# Erfahrungen mit der Quantum Smart Surf 670??



## thundero (20. März 2009)

Hallo.
Hat jemand Erfahrungen mit der Rolle der Firma Quantum Modell Smart Surf 670.
Sie wurde mir vom Händler für 49 €incl.35 er Monoschnur angeboten.
Da ich bisher noch nie in der Brandung geangelt habe,würde ich mich über Tipps oder Erfahrungen mit der Rolle bedanken.

Grüße

thundero


----------



## Koschi (20. März 2009)

*AW: Erfahrungen mit der Quantum Smart Surf 670??*

Ich habe diese Rolle nicht gefischt, ich kann daher keinen wirklichen Praxis-Tipp geben.

Aber: ich kann den Produktbeschreibungen NICHT entnehmen, dass die Rolle ein Wormshaft-Getriebe hat, damit wickelt die Schnur für Brandungsbedürfnisse schlecht und dafür ist dann selbst der niedrige Preis zu teuer. 

Es muss nicht Shimano oder Daiwa sein als Einsteiger, aber ein Wormshaft-Getriebe ist m.E. Pflicht. Du kaufst sonst eine Art "Pilkrolle", hinunterlassen und einholen geht sicher gut, aber Werfen...? Nö, nicht so.
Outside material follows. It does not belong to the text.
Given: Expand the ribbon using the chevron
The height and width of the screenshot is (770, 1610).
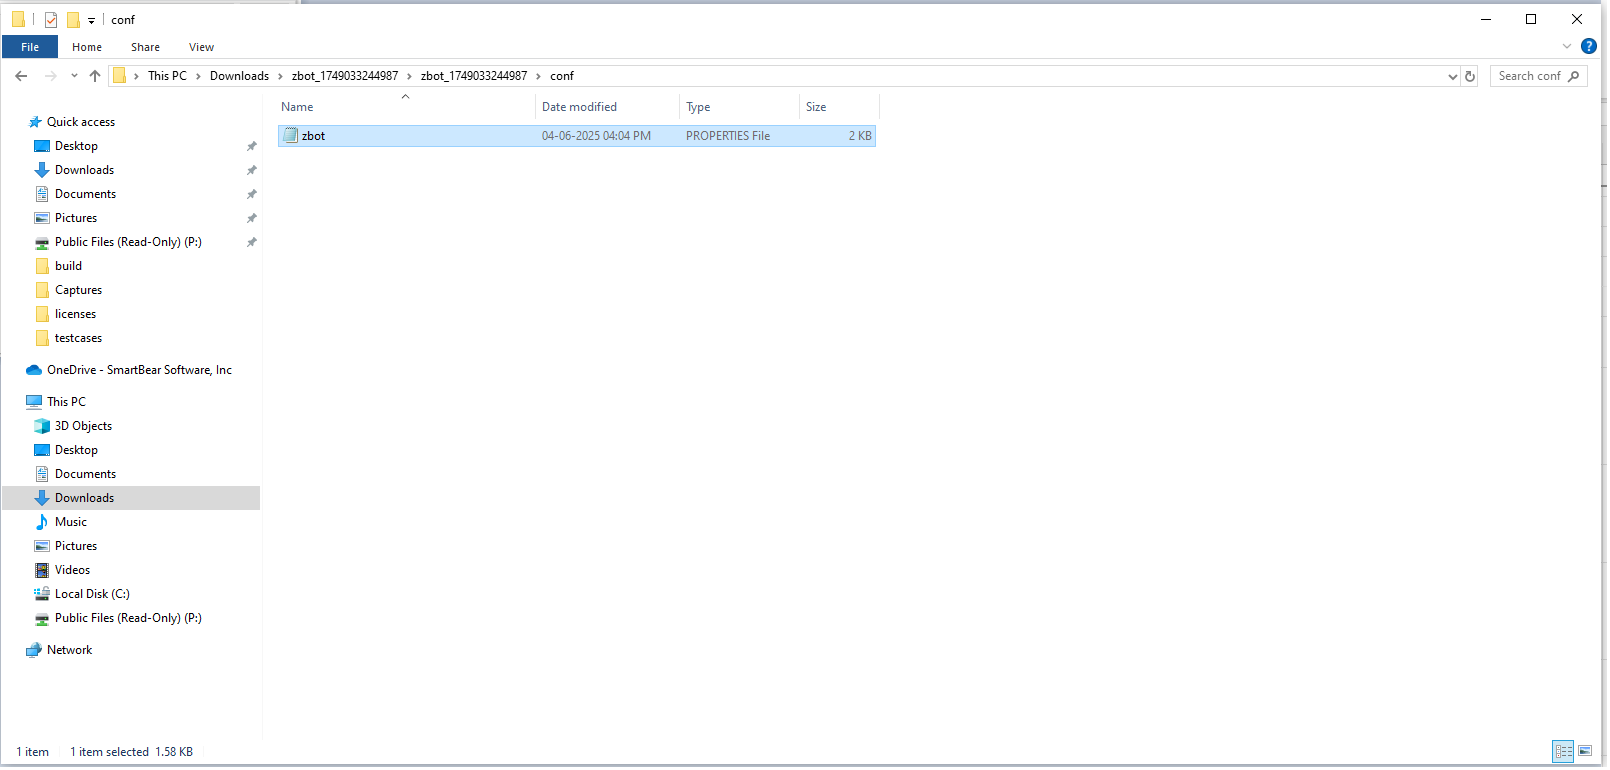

Check das vorher, ist besser.


----------



## Schwarzwusel (20. März 2009)

*AW: Erfahrungen mit der Quantum Smart Surf 670??*

Moin !! 
Ich fische die Rolle seid ca. 2,5 Jahren und kann nichts negatives über sie sagen... bin im grossen und ganze mit ihr zufrieden.... bis aufs Gewicht vielleicht. ( 100 g weniger wäre angenehmer )
Naja irgendwas ist ja immer


----------



## XDorschhunterX (21. März 2009)

*AW: Erfahrungen mit der Quantum Smart Surf 670??*

Na, warum die Firma Quantum die Rollen jetzt verschleudert, wird auch nen Grund haben. Ich hatte bisher noch keine guten Erfahrung mit Quantum Tackle,ob Ruten oder Rollen, auch nicht mit teuerem, schau mal lieber bei Okuma oder nach alten Daiwa Emblem ST /XT Rollen, die werden teilweise richtig verramscht und da kaufst ne Rolle fürs Leben, die hat bloß keinen Sofortstopp, dafür aber Topwickelbild danke Wormschaft. Aber mit bißl Übung gibt es da auch keine Probleme.


----------



## hellspawn25 (3. Dezember 2014)

*AW: Erfahrungen mit der Quantum Smart Surf 670??*

hab sie heute gekauft und auch gleich 7 stunden in der kälte getestet. ist schon ein netter klopper, aber spult super easy und smooth. hab ne schnurunterfütterung, eine super keulenschnur in unterschiedlichen farben (12€ - hat mir heute gleich top dabei geholfen, immer wieder die gleiche stelle zu befischen) sowie die bespulung umsonst bekommen. da ich noch eine 420 rute (100g-250g, 38€ sonderangebot) und etwas kleinkram gekauft habe, gabs noch eine sehr coole rutenablage/rutenständer für 5 statt 10 und eine angeltasche im wert von 15 oben kostenlos oben drauf. zudem wurde ich klasse beraten und war wirklich von den preisen und dem service bei zoo-knudsen in kiel überrascht. dass es die rolle heute immer gibt, spricht sicherlich auch für sich. sie spielt sicher in der oberen lige der mittelklasse-rollen mit. für den, der es nur ein paar mal im jahr zum brandungsangeln schafft, finde ich sie wirklich klasse. zudem ist auch design sehr geil und passt hervorragend zu der rute im schwarz/blau-metallic-look - das auge schwingt mit ;-)


----------